A 10 percent pay rise over 27 months was part of the recent “Towards 2016” deal thrashed out after tortuous negotiations between Irish Government, union and business leaders. The Irish government favors a “partnership” approach agreeing pay rises with unions and businesses as a way to minimize strikes and high pay demands, as well as to aid economic stability.
“Ten percent a over 27 months is a generous pay agreement and is at the limit of what Ireland can afford,” said American Chamber of Commerce Ireland chief executive Joanne Richardson, warning that some U.S. companies might not be able to afford — or be willing to pay — the national pay agreement.
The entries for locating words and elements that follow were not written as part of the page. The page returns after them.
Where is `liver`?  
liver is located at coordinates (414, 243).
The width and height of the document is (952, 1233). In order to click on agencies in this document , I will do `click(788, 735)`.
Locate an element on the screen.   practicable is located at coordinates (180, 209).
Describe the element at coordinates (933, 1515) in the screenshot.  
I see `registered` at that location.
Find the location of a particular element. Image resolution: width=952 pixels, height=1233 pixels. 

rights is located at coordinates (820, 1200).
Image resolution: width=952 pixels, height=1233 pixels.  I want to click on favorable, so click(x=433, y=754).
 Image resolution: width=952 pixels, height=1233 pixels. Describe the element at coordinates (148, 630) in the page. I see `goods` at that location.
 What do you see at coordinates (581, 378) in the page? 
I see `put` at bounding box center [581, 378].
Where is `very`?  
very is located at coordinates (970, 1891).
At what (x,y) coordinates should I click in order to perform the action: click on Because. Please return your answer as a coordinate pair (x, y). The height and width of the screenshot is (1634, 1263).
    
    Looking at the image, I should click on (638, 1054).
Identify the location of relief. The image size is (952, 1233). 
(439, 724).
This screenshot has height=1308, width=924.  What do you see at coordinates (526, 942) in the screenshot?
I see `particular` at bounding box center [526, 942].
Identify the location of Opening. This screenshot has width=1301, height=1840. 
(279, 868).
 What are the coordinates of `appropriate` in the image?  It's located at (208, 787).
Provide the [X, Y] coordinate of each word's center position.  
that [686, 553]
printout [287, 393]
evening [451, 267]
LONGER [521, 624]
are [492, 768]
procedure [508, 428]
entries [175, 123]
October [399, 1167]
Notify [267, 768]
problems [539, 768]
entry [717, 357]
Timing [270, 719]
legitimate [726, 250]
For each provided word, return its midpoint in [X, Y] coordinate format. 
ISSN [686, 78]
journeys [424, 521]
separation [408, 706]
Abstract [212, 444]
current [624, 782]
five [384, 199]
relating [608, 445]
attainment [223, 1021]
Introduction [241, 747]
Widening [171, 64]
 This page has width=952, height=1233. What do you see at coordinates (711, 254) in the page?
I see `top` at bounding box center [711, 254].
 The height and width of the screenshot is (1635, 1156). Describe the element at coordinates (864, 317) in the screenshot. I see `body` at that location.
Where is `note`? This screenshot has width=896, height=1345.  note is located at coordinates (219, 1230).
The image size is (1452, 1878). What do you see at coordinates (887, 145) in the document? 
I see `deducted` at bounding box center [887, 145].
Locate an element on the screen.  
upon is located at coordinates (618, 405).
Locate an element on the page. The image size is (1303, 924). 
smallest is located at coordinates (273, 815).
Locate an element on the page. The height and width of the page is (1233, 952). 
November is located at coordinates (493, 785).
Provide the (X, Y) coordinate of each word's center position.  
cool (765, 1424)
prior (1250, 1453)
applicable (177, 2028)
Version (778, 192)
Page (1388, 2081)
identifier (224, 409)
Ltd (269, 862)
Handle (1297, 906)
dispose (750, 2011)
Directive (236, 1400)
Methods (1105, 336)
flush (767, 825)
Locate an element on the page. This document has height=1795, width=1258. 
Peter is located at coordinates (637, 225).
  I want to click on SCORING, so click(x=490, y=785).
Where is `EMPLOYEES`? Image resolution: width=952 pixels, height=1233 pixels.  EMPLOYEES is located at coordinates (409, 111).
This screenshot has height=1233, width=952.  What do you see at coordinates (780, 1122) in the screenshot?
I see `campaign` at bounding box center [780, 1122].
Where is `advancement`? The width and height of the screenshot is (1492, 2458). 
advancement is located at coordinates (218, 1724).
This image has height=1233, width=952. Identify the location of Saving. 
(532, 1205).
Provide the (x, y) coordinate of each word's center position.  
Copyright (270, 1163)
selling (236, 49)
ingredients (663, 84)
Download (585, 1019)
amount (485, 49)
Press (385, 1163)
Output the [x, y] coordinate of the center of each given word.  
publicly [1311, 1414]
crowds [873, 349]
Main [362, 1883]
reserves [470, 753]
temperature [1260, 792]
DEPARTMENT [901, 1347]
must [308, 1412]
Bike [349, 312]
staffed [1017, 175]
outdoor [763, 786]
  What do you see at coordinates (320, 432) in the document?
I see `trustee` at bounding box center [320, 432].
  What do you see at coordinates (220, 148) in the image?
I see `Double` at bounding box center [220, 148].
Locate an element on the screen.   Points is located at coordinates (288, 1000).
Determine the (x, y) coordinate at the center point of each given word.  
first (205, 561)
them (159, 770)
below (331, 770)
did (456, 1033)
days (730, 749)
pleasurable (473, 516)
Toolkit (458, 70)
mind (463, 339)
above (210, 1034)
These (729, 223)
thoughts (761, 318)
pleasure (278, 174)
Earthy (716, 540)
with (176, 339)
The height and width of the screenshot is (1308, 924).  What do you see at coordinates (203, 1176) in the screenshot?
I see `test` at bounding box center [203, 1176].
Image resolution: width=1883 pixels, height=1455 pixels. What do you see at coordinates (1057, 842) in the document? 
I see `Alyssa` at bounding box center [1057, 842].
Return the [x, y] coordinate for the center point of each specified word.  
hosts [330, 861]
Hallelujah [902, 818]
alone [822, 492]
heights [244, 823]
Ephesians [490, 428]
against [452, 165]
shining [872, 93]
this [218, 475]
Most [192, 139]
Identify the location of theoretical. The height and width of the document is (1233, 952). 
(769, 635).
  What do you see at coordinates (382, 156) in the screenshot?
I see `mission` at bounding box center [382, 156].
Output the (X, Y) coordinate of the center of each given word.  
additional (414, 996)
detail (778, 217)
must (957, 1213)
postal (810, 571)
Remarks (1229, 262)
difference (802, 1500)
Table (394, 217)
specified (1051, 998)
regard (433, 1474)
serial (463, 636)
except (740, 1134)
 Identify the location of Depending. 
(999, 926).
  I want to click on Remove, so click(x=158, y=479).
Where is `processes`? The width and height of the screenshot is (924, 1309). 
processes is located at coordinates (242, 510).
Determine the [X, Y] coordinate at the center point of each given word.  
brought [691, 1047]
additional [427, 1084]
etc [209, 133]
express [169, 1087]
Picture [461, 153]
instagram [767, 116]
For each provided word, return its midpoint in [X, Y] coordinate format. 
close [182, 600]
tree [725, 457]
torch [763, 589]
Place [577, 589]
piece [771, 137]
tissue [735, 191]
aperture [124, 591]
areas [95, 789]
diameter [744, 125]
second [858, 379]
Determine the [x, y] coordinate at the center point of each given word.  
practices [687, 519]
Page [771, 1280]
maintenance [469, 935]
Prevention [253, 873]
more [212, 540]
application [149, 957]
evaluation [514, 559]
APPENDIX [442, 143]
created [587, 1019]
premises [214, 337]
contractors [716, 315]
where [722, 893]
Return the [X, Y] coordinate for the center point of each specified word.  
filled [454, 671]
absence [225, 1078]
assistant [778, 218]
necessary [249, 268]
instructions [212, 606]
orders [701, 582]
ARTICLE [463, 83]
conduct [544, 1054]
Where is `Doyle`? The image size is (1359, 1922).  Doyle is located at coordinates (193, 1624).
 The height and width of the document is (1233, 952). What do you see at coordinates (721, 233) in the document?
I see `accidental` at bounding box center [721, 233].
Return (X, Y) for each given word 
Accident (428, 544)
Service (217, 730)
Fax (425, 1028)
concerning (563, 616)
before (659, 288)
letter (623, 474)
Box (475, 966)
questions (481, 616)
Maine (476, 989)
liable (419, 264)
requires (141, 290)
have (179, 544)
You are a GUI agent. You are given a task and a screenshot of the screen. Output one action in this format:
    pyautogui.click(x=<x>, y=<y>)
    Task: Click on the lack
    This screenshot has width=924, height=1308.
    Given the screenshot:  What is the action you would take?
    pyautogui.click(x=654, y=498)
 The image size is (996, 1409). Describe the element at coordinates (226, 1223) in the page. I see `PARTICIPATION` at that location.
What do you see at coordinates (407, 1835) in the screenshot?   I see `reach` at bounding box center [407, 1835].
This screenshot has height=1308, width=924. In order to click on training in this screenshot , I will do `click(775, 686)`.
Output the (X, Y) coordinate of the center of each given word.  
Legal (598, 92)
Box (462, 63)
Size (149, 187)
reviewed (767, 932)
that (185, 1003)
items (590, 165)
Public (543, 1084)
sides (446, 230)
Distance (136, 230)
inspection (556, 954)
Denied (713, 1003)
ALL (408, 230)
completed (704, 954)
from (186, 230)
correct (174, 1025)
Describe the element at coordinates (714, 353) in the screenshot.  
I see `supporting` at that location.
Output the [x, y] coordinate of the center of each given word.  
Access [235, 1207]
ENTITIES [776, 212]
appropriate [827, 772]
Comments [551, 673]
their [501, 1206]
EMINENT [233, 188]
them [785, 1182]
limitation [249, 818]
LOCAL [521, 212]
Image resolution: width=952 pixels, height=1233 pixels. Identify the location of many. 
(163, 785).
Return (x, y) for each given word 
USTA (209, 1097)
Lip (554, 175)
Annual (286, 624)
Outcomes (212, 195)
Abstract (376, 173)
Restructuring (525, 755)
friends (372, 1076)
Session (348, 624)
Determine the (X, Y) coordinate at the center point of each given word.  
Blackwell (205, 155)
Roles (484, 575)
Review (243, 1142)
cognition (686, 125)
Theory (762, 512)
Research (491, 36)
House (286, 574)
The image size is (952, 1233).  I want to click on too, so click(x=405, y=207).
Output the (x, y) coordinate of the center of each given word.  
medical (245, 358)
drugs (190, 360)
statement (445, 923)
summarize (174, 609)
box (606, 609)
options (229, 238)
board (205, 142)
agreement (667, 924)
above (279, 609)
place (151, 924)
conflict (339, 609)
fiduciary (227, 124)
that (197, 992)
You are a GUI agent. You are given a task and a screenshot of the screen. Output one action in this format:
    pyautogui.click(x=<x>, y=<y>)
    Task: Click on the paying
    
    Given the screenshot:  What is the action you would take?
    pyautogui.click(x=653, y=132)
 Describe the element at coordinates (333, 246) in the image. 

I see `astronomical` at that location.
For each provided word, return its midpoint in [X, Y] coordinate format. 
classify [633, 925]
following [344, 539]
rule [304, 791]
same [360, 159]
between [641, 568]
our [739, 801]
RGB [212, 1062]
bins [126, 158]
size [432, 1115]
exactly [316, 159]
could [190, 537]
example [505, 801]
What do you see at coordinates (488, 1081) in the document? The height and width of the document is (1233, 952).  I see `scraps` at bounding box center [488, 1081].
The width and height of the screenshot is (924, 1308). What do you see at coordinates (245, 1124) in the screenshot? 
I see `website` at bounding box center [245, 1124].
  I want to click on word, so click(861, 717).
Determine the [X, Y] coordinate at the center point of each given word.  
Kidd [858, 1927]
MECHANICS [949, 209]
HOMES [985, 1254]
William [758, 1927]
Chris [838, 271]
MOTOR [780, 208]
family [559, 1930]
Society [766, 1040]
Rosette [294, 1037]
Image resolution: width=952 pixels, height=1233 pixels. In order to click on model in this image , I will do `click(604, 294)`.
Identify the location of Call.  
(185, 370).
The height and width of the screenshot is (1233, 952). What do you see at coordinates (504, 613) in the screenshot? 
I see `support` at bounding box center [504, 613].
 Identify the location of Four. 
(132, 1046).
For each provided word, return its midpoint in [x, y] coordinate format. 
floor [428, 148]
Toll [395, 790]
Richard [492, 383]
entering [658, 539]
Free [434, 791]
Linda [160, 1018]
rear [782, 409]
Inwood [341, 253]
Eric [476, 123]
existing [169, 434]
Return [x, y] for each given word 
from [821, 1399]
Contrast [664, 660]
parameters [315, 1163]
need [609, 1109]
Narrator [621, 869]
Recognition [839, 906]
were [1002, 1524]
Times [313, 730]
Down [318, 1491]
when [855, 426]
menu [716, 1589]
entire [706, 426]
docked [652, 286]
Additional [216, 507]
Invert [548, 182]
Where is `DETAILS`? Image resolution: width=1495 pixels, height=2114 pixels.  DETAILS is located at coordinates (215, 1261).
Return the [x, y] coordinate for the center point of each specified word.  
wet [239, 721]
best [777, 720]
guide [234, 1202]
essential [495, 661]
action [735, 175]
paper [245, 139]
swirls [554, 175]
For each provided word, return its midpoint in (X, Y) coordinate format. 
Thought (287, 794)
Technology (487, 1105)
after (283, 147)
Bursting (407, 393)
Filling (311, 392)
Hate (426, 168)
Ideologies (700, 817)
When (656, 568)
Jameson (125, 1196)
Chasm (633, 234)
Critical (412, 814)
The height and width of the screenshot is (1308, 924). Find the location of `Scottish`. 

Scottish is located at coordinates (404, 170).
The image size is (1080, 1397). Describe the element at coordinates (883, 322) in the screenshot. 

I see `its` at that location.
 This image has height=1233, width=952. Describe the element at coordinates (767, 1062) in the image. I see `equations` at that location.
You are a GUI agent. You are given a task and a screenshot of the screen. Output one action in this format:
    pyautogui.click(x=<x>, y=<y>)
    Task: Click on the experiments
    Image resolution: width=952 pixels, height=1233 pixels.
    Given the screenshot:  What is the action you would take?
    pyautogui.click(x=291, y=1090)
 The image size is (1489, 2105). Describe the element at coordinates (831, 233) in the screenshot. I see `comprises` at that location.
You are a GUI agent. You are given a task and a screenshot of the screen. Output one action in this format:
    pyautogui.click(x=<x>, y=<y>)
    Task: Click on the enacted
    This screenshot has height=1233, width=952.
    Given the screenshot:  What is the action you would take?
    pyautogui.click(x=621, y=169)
“U.S. companies employ 100,000 people here but Ireland is a high-cost economy, and after Denmark, the second most expensive country in Europe. We have suffered here a loss in competitiveness of 20 percent over the past three years. We did a survey of U.S. companies here in January, and 80 percent of them said that increased labor costs are the biggest cost item they face,” she said.
“If our cost base is out of line with other countries where tax incentives may be as good or even better then there is a risk to long term foreign investment in this country,” she warned.
She claimed that U.S. companies offered some of the best working conditions in Ireland.
“U.S. companies have been here for quite a number of years and have been to the forefront of industrial relations. Their presence has led to improved pay and conditions right across the workforce and they continue to be recognized as excellent employers. But it is about global competitiveness and company performance. Most U.S. companies are not bound by national pay agreements, and pay increases are based on merit and company performance,” she said.
Richardson argued that that a demand for 10 percent over 27 months could be too much for some companies.
“Irish management will find it difficult to justify that to management in the U.S.,” Richardson warned.
The Chamber has made a submission to the Irish Government warning about the scheme.
Richardson said that Irish Government policy influenced taxes and wages, and that its submission was made as “controlling cost is a major business issue.”
U.S. high-tech companies like Microsoft and Intel have significant operations in Ireland and tend to offer good working conditions to staff through modern campuses and employee incentive schemes such as share options. However, workers in the manufacturing sector could seek to press home a demand for the national pay agreement to be honored.